Mes frères me parlaient de ces membres de notre famille qui ont été inculpés et soumis à des séances de lutte et qui ont aujourd'hui acquis une certaine position et un certain pouvoir. Il se souvient encore et reconnaît toutes les personnes impliquées dans ces moments douloureux. Tous mes frères sont grands et forts. Ils ne peuvent pas rejoindre l’armée même s’ils le souhaitent en raison de nos antécédents familiaux. Les choses allaient un peu mieux après la Révolution culturelle.

Mon père a été le premier de notre village à rejoindre l'armée tibétaine. L'amulette qu'il portait pendant son service militaire est toujours dans notre famille. Si mon père était en vie aujourd'hui, il aurait 84 ans.

Expérience du confinement dû au COVID-19 à Lhassa

« J’ai entendu dire que pendant deux semaines, environ 80 à 90 cadavres humains étaient brûlés quotidiennement au cimetière derrière le monastère de Drepung. »

Du 8 août au 21 novembre 2021, le confinement a été brutalement imposé au Tibet. Nous avons été prévenus quelques heures avant le début effectif du confinement. Je pensais que cela pourrait durer quelques jours ou une semaine au maximum, alors j’ai acheté des légumes et des rations pour une semaine. Mais cela a duré trois mois entiers. Le prix des légumes a grimpé en flèche et les gens n’avaient d’autre choix que d’acheter au prix qui leur était demandé.

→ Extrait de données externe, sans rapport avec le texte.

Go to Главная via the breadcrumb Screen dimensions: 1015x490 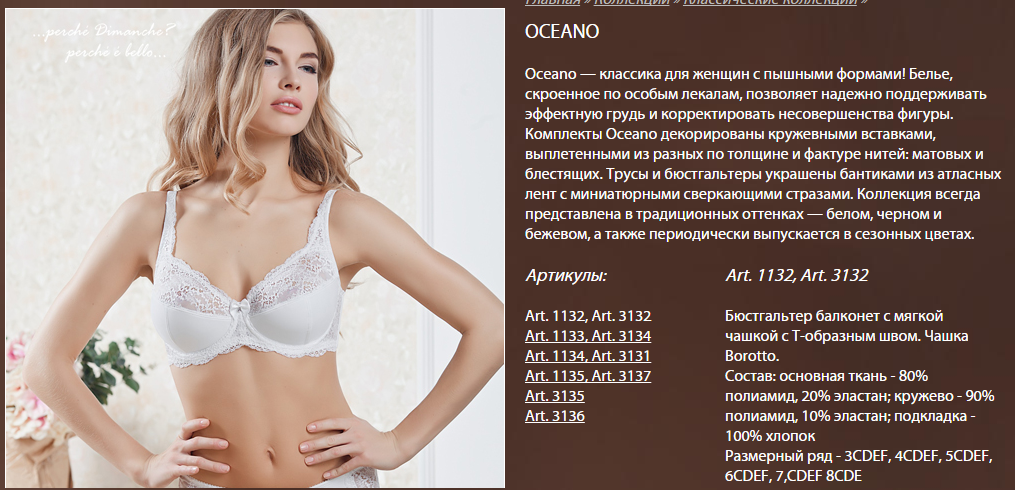[x=552, y=2]
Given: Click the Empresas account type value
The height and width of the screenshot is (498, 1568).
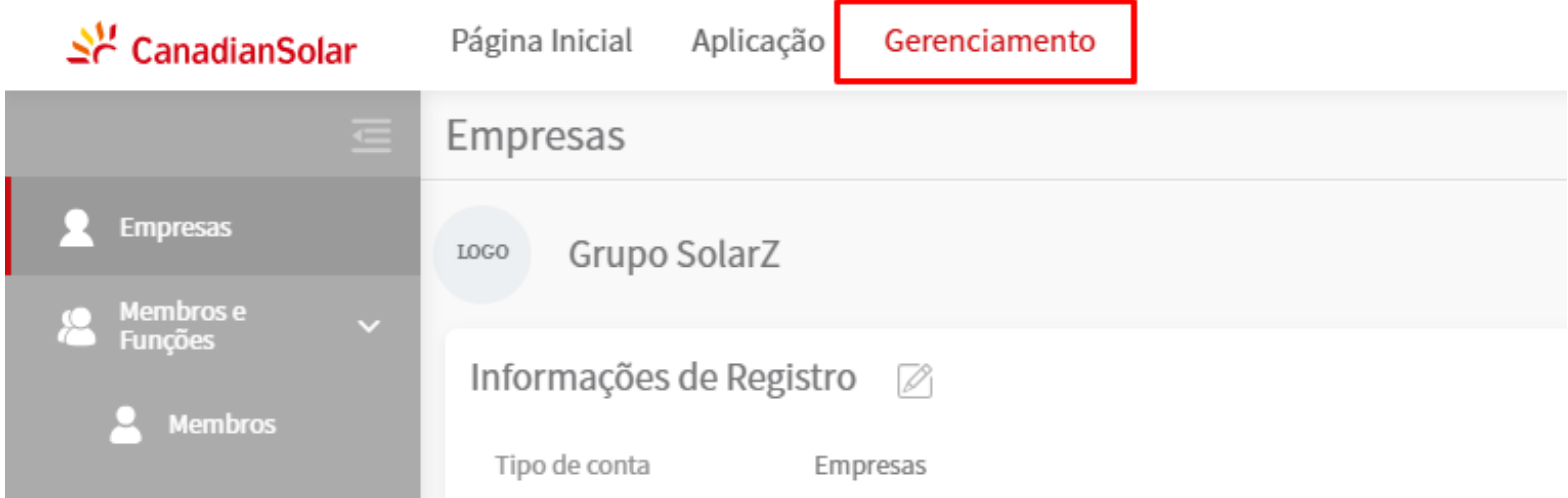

Une fois enfermé à l’intérieur, personne n’était autorisé à sortir – même si vous étiez malade. Pendant ce temps, la préparation était très mauvaise. Il y avait des contrôles approfondis chaque jour, et ils faisaient irruption [dans les maisons] comme des cambrioleurs ; parfois en frappant aux portes au milieu de la nuit, et d'autres fois tôt le matin pour faire des tests par écouvillonnage nasal.

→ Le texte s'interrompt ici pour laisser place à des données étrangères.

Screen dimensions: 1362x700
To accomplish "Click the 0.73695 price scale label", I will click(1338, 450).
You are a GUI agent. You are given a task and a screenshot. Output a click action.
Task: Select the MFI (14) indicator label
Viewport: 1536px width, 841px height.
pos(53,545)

Après une semaine de confinement, nous manquions de stock alimentaire. Nous avions un voisin, un couple chinois, qui avait réussi à se procurer un costume blanc en tant que volontaire médical. Ainsi, tout le monde dans notre quartier résidentiel collectait de l’argent ; chaque famille lui a donné 400 yuans et leur a demandé d'acheter nos réserves de nourriture et d'autres articles nécessaires. Et ils ont tout acheté et l'ont livré au milieu de la nuit.

Les centres d'isolement étaient surpeuplés. Si un cas de COVID était signalé dans une zone résidentielle, toutes les personnes des environs – même celles qui étaient malades – sans exception, étaient envoyées de force dans des centres d’isolement. C’est pour cela que ces centres d’isolement étaient bondés.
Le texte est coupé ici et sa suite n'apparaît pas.